So today we are starting with a favorite of mine - Extended Side Angle.

Sometimes people just call it side angle pose, and sometimes by it's Sanskrit name: Utthita Parsvakonasana. Basically all yoga poses with Sanskrit names can be easily translated (althought I think there are some instances where that might not be the case), for this one it does:

  • Utthita meaning Extended
  • Parsva meaning Side
  • Kona meaning Angle
  • Asana meaning Pose

To get into it, start in Warrior 2 - take a Reverse Warrior and then reach your front arm to the front of the room and lower your hand to the ground (or a block)  inside of your leg:

Warrior 2

Warrior 2

Reverse

Reverse

Extended Side Angle with Hand to a Block

Extended Side Angle with Hand to a Block

There are a few ways to position the arm inside of your leg: as I mentioned above you can place it on a block, you can reach for the ground, you can hover the arm above the ground using more core and glute strength, or you can very gently rest an elbow on your knee. Just make sure for the last variation that you are not dumping your weight into the leg but rather using your elbow to help push the knee out and open your chest up.

Reach the top arm towards the front of the room: imagine drawing a rainbow from the knife edge of the foot on your straight leg, through t fingertips overhead. Also make sure your back foot is fully plant on the ground, with the toes slightly pigeon toed.
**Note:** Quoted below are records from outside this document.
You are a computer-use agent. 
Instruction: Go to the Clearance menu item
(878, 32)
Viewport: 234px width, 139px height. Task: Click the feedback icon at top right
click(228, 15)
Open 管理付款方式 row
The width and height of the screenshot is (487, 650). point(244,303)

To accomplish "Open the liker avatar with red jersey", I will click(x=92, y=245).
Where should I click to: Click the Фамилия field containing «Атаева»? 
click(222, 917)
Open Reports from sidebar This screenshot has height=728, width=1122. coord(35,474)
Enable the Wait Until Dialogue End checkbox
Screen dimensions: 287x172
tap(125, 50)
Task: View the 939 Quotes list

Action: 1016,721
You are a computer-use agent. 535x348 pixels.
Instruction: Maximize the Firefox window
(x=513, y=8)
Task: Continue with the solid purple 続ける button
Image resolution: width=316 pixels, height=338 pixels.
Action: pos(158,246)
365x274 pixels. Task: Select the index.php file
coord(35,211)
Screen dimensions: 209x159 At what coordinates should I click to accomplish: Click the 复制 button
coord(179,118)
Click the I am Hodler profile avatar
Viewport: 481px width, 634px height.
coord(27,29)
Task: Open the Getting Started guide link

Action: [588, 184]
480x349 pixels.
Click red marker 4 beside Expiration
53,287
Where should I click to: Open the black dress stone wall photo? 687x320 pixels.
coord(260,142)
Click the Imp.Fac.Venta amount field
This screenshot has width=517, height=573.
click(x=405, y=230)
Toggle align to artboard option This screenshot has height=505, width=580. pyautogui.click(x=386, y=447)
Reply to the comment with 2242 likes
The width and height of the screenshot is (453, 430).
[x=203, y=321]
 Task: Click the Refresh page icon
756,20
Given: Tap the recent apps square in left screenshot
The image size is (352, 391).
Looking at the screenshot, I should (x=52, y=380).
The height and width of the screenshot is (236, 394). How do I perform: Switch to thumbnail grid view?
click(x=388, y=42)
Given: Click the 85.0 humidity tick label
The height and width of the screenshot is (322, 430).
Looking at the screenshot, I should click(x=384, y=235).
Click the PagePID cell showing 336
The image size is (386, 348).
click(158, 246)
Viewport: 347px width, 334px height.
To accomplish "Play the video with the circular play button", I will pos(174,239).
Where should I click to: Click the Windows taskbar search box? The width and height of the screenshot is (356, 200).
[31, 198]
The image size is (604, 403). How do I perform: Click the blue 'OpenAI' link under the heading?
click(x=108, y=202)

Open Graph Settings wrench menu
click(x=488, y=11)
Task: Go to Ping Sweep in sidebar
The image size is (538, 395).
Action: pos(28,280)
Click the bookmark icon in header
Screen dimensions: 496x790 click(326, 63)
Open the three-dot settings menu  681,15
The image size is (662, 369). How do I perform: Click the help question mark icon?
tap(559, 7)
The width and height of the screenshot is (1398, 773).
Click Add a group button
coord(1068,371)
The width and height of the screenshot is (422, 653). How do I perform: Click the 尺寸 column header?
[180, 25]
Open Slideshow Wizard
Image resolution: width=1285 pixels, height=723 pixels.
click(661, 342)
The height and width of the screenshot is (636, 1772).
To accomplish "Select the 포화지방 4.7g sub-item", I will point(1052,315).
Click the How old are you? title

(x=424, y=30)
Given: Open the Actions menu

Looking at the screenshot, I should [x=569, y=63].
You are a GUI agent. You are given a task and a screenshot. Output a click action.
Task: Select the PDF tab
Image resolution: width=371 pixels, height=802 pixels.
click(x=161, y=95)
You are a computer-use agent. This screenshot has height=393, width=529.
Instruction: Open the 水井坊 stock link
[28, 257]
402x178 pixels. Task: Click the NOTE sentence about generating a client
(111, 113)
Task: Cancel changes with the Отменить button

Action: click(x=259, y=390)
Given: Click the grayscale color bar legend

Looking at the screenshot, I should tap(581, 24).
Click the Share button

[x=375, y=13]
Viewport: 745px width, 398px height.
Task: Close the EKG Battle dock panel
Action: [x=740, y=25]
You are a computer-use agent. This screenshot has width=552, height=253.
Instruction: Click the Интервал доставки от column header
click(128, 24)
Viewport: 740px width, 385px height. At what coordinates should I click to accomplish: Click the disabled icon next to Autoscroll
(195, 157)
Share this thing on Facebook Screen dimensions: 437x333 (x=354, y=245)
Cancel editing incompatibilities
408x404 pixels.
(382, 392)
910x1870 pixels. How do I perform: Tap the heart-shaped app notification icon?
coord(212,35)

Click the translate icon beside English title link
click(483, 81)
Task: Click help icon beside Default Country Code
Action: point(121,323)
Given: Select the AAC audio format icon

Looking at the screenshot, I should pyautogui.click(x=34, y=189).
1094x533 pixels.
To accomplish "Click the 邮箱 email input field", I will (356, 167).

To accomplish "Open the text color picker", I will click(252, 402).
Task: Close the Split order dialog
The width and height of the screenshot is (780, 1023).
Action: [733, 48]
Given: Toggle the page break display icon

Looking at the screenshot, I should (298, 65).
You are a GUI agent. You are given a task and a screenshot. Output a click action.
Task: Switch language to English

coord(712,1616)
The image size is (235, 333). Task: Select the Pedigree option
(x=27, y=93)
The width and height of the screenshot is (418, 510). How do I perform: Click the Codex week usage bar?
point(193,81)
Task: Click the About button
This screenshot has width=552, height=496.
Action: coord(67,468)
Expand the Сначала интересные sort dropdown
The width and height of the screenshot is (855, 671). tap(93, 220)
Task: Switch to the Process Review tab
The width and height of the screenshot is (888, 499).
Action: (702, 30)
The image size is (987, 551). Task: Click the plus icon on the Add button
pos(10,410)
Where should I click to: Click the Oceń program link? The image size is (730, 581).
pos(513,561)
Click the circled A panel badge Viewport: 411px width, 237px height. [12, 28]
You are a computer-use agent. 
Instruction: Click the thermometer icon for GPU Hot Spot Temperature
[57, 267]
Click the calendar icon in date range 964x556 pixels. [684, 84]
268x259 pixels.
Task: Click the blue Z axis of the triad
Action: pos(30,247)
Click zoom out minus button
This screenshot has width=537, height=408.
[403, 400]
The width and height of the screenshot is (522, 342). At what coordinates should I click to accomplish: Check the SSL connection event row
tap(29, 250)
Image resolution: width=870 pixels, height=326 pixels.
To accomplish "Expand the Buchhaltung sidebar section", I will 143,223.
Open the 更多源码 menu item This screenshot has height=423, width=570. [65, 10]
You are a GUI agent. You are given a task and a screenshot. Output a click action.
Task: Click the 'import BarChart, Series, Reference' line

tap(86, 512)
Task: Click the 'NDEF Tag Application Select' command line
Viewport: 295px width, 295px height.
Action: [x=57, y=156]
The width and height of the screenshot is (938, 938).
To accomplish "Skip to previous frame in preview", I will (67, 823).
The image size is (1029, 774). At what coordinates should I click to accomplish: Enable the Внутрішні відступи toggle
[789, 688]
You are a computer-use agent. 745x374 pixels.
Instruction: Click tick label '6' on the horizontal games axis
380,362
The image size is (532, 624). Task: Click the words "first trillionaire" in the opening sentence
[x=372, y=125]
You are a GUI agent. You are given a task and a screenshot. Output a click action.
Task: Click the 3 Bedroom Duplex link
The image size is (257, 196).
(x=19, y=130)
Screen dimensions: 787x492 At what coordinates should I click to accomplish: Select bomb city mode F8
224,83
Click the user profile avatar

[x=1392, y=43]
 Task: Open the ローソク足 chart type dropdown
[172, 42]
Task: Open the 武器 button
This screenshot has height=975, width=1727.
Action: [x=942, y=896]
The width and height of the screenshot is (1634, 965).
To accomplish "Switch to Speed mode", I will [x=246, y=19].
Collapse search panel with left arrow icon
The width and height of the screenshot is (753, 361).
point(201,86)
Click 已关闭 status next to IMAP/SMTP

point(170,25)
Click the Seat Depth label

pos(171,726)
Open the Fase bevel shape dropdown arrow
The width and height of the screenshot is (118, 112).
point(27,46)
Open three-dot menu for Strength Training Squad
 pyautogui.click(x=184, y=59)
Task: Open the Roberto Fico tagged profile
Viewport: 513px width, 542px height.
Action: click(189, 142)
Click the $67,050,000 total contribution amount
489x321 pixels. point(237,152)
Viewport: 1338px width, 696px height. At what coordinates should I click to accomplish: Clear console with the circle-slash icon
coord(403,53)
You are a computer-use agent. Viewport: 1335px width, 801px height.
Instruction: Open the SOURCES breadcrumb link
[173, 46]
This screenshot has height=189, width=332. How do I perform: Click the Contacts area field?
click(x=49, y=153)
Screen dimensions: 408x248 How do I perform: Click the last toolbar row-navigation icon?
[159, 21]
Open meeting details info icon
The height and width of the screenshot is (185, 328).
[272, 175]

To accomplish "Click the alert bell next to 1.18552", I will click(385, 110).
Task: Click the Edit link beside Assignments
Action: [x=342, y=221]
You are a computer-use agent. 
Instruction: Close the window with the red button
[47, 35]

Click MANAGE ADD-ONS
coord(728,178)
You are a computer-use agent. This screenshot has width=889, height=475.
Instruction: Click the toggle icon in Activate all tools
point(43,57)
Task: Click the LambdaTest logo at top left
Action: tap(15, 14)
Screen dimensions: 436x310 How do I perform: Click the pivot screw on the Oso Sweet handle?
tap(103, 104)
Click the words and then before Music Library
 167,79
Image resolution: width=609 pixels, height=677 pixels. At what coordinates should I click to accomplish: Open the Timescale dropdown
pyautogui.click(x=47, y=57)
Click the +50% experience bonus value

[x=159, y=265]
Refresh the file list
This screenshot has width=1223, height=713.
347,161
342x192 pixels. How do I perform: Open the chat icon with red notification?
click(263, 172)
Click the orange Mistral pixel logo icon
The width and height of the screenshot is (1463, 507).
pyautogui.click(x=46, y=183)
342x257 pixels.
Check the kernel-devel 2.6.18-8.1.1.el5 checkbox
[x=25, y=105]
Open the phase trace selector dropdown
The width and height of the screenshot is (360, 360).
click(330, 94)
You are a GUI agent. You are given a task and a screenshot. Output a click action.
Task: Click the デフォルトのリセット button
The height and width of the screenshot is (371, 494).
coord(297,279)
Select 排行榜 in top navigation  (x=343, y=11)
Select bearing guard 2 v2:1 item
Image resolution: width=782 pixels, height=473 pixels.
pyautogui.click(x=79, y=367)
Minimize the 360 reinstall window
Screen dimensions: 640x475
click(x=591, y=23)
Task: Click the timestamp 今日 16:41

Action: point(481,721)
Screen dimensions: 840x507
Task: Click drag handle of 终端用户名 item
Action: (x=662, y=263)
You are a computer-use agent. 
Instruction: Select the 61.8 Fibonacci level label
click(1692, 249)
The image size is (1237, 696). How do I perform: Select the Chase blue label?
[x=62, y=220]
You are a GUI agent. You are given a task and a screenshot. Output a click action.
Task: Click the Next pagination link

My final tip in this pose is to use the arm that reaches to the ground to create tention against that bent leg, this pose takes a lot of strength but if you create the right tension pressing leg into arm and arm into leg, then you get both a strength exercise and a wonderful stretch.

PS your gaze can be anywhere, my preference, despite the photo, is to look down because that feels best on my neck.